It’s raining, I’ve turned the heating up and dark clouds are swallowing up the light. In the space of a few weeks I’ve gone from roasting trays of tomatoes to making stews. The fact that there’s a casserole in the fridge is making my day.
I’m more of a roaster than a braiser. Roasting is low-effort. Bunging things in the oven has been my modus operandi since I had children, but the braises I’ve been cooking recently have made me realise that, however much time they take, I can do them on autopilot. There are hundreds of culinary techniques you can master if you have a mind to. I’m good at risottos and terrible at strudel pastry. But roasting meat and making a casserole were the first things I learnt. They’re cornerstones.
I’ve written the instructions for braising so often I can hear my own voice as I do it: ‘Brown the meat in batches… As each batch is ready transfer it to a bowl.’ First, before the browning, you need to dry the meat with kitchen paper. Dry meat browns, wet meat steams. Your pan needs to be hot, too, but it’s important not to overcook the meat. Browning gives flavour but if you take too long over it the meat becomes tough.
After that, if you’ve grown up cooking European dishes, you usually sauté an onion in the same pan – sometimes with diced celery and carrot too – adding garlic and spices if they’re required. Then you pour on whatever liquid you’re using, bring this to just under the boil, add the meat back to the pan, turn the heat down, cover and cook gently, either on the hob or in the oven.
One of the advantages of braising on the hob is that you can easily adjust the lid, so that the liquid around the meat can reduce (or not).

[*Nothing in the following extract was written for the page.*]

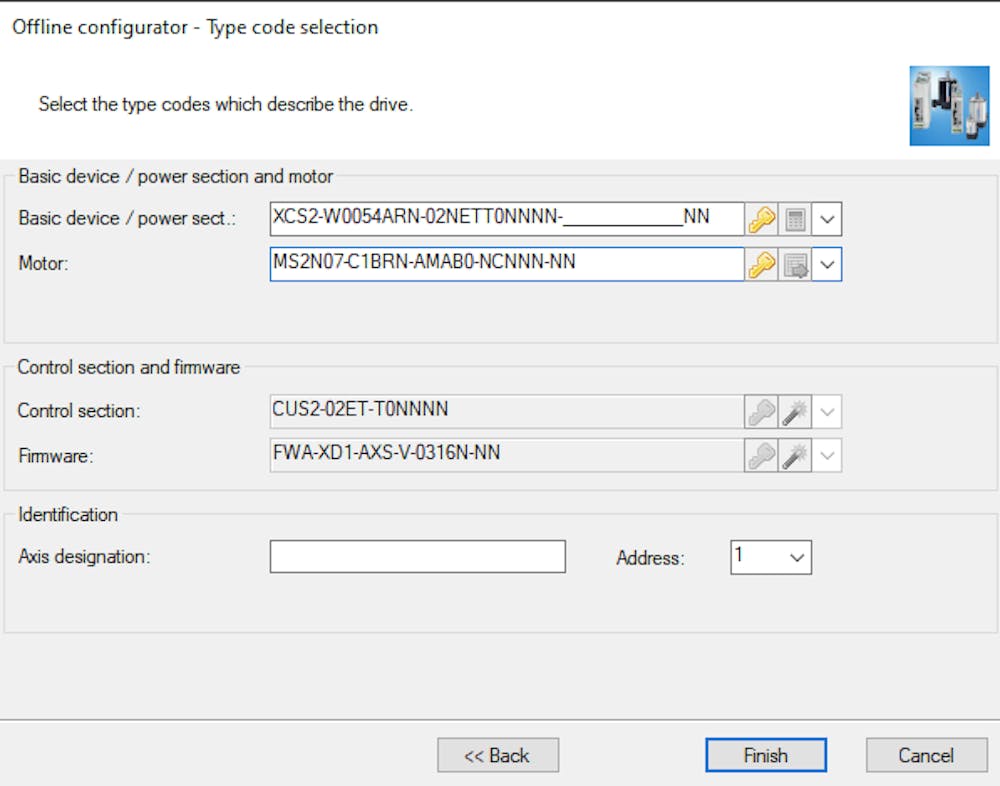This screenshot has height=786, width=1000.
Task: Click the key icon beside basic device field
Action: [x=761, y=218]

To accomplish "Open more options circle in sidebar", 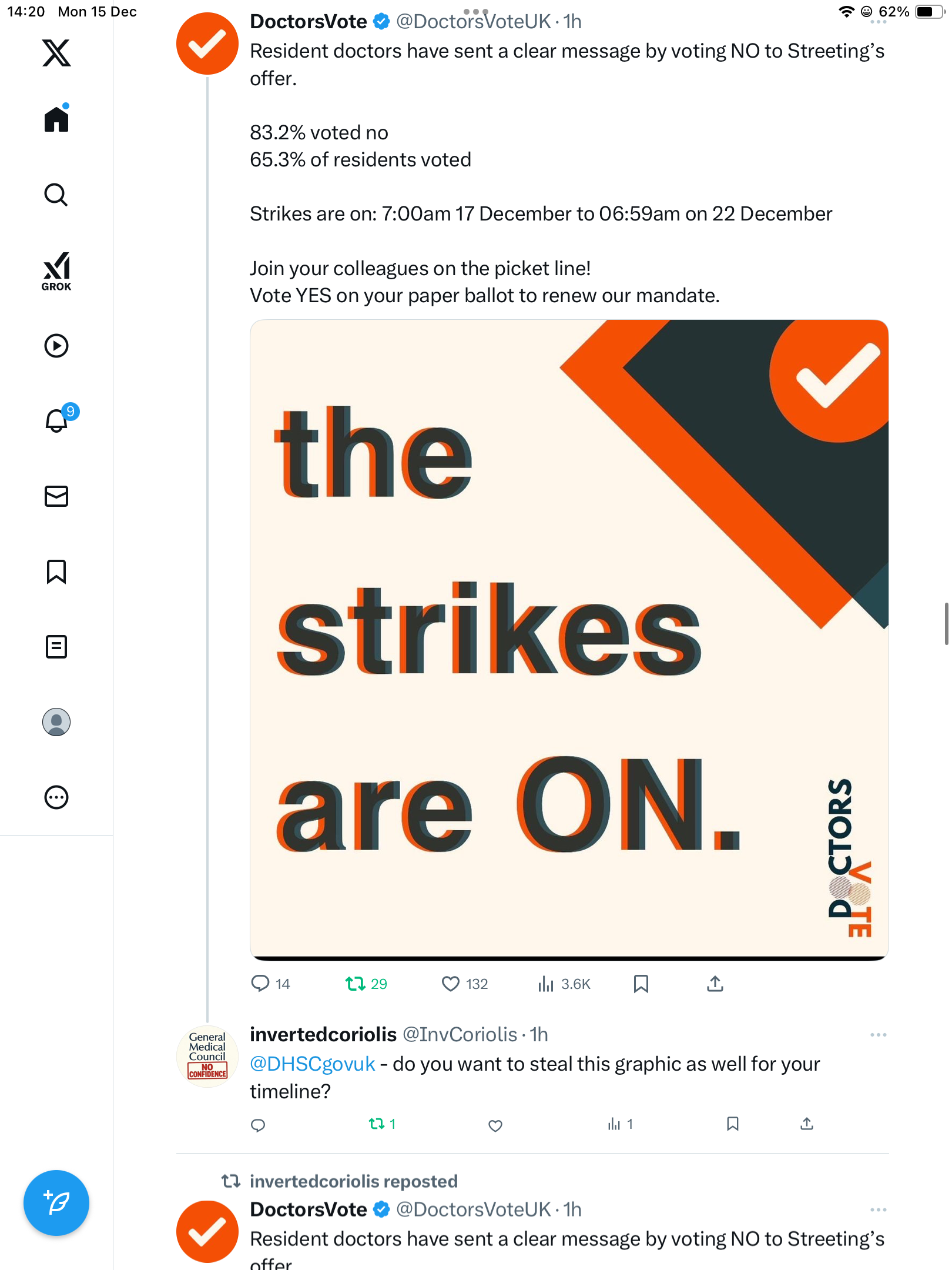I will coord(56,797).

This nudging of the lid is one of the most important parts of braising and it can’t be written into a recipe. The temperature inside the pot will be lower, the cooking therefore gentler, if the lid is slightly askew. The liquid will also evaporate, creating thick juices around the meat and vegetables. The cook decides how to position that lid, and when.
Ingredients that would collapse during long, slow cooking – dried fruit or cooked beans – are added later, when there’s still enough time left to allow them to suck up the flavours in the stew.

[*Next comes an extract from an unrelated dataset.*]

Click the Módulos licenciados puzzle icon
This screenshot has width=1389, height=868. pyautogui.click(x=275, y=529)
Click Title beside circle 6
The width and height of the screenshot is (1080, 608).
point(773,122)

Not every braise calls for browning. You don’t brown the lamb for Irish stew and north African tagines don’t require it either (though modern tagine recipes often direct you to do it). In some Vietnamese dishes, meat is cooked in a sweet-sour caramel (made from palm sugar and fish sauce) instead of being browned in fat.

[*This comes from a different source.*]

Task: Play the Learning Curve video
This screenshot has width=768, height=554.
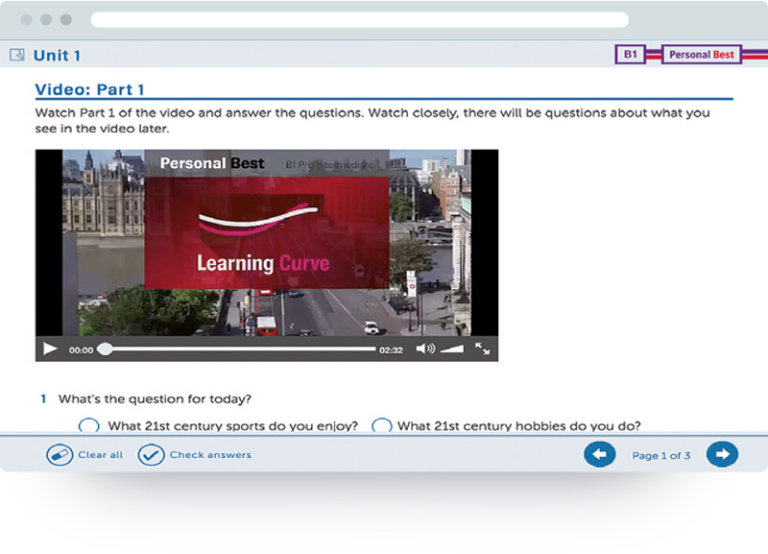Action: coord(50,349)
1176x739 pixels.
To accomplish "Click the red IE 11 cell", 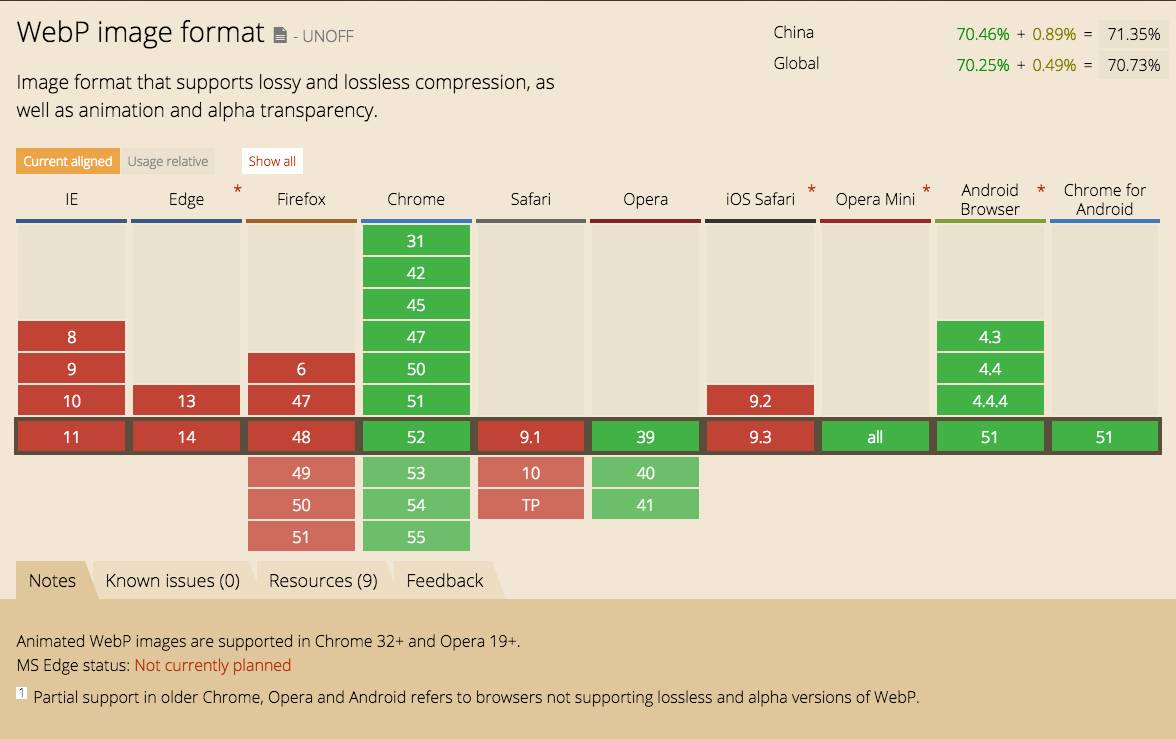I will point(71,437).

With Indian braises – if you can make generalisations about the cooking of such a vast country – whole spices are usually cooked in oil first, then the onions go in, then any ground spices and spice pastes. The meat is added after all this and its flavour and colour are enhanced by the spices, garlic, ginger and onions around it. The trick, so you don’t burn anything, is to keep the meat moving and to add splashes of water so the masala doesn’t catch.
Braising isn’t quick. Even if you don’t brown the meat, stews take time to cook. Onions don’t soften in five minutes and flavour is built up gradually. But in the past week I’ve made spiced beef in stout with prunes, Greek giouvetsi and rogan josh.
Using the same framework but producing different dishes is one of the joys of cooking, but there’s something else. Braising creates a presence in an otherwise quiet house, a presence that needs tending and which, as family or friends arrive in dribs and drabs to eat, will eventually pull everyone together. A stew is a presence as well as dinner.